_TASK ITEM_. Reproduce the VRM passage word for word, from its first sentence to its last.

_TEXT SECTION_.

"""

While VRM is far from mainstream now (for many, this will be the first time you’ve even heard of the notion), there’s an interesting community growing up around it and some large retailers are dabbling and monitoring.  The concept here is twofold.  One, the big vision for the field, is that tools will be developed that will enable customers to manage their relationships with vendors and that the relationship is ultimately owned by the customer, not the vendor.  CRM will never give a full view of the customer because the customer deals with multiple channels and providers.  VRM is the only way that picture can be developed…and customers will share that view with vendors who offer value in return.  At its most extreme, imagine an easy-to-create-and-manage iRFP (individual request-for-proposal) process.  Yes, it’s hard to imagine and even harder to do but if done, wildly powerful.  The more selfish view for retailers, as I heard another friend express to a major retailer, “what if you knew what a customer was looking for when they walked in your store.  What if you really knew?”  Today, at best you’re making a guess based on past purchase patterns, incentives you’ve provided, etc.  But if you know the totality of what they were looking for, you could sell solutions, not products.  You could upsell.  You could target.

You might argue this is hard and will never happen.  I won’t argue with the first part but I will argue with the second part.  On second thought, I will argue with the first part.  The pieces are all out there.  Assembling them isn’t very hard.  At its most basic level, Groupon and LivingSocial are VRM 1.0.  Assemble large numbers of customers and demand a deal.  That model has been proven reasonably successfully.

You might also argue that “this isn’t social media.”  I don’t want to get into the “this is or isn’t social media debate” but I would say that this is only possible with the existence of social media.  We’ve made it very easy for people to create, assemble and manage their buying preferences and signals.  Wish lists, tweets and Facebook statuses, GetGlue updates, FourSquare checkins and Quora questions can be combined to put together an interesting picture of what you’re doing/thinking.  When meta-tools evolve  to assemble these into coherent solutions, tying together product discovery, acquisition, utilization and support, we will be on to something exciting.

"""

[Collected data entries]
"""

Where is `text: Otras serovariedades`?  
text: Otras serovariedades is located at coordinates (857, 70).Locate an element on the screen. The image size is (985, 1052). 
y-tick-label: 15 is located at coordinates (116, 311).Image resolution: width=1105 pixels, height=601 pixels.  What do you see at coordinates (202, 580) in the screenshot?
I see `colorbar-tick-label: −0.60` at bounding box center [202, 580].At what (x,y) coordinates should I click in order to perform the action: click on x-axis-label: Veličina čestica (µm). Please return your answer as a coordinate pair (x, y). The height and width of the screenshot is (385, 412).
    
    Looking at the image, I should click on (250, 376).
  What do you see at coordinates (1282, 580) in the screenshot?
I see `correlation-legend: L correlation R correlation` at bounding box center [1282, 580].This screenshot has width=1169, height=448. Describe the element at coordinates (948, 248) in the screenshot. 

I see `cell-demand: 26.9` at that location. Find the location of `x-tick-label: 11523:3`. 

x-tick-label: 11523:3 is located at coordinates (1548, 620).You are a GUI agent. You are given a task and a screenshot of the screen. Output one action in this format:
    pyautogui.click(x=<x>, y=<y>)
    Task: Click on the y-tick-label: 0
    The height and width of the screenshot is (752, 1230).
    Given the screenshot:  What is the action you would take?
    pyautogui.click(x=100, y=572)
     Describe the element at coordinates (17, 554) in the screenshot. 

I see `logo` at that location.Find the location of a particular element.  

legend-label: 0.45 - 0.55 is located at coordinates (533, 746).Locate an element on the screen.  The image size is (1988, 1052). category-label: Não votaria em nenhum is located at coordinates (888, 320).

"""

_RESULT FOR THIS EXERCISE_.
While VRM is far from mainstream now (for many, this will be the first time you’ve even heard of the notion), there’s an interesting community growing up around it and some large retailers are dabbling and monitoring.  The concept here is twofold.  One, the big vision for the field, is that tools will be developed that will enable customers to manage their relationships with vendors and that the relationship is ultimately owned by the customer, not the vendor.  CRM will never give a full view of the customer because the customer deals with multiple channels and providers.  VRM is the only way that picture can be developed…and customers will share that view with vendors who offer value in return.  At its most extreme, imagine an easy-to-create-and-manage iRFP (individual request-for-proposal) process.  Yes, it’s hard to imagine and even harder to do but if done, wildly powerful.  The more selfish view for retailers, as I heard another friend express to a major retailer, “what if you knew what a customer was looking for when they walked in your store.  What if you really knew?”  Today, at best you’re making a guess based on past purchase patterns, incentives you’ve provided, etc.  But if you know the totality of what they were looking for, you could sell solutions, not products.  You could upsell.  You could target.

You might argue this is hard and will never happen.  I won’t argue with the first part but I will argue with the second part.  On second thought, I will argue with the first part.  The pieces are all out there.  Assembling them isn’t very hard.  At its most basic level, Groupon and LivingSocial are VRM 1.0.  Assemble large numbers of customers and demand a deal.  That model has been proven reasonably successfully.

You might also argue that “this isn’t social media.”  I don’t want to get into the “this is or isn’t social media debate” but I would say that this is only possible with the existence of social media.  We’ve made it very easy for people to create, assemble and manage their buying preferences and signals.  Wish lists, tweets and Facebook statuses, GetGlue updates, FourSquare checkins and Quora questions can be combined to put together an interesting picture of what you’re doing/thinking.  When meta-tools evolve  to assemble these into coherent solutions, tying together product discovery, acquisition, utilization and support, we will be on to something exciting.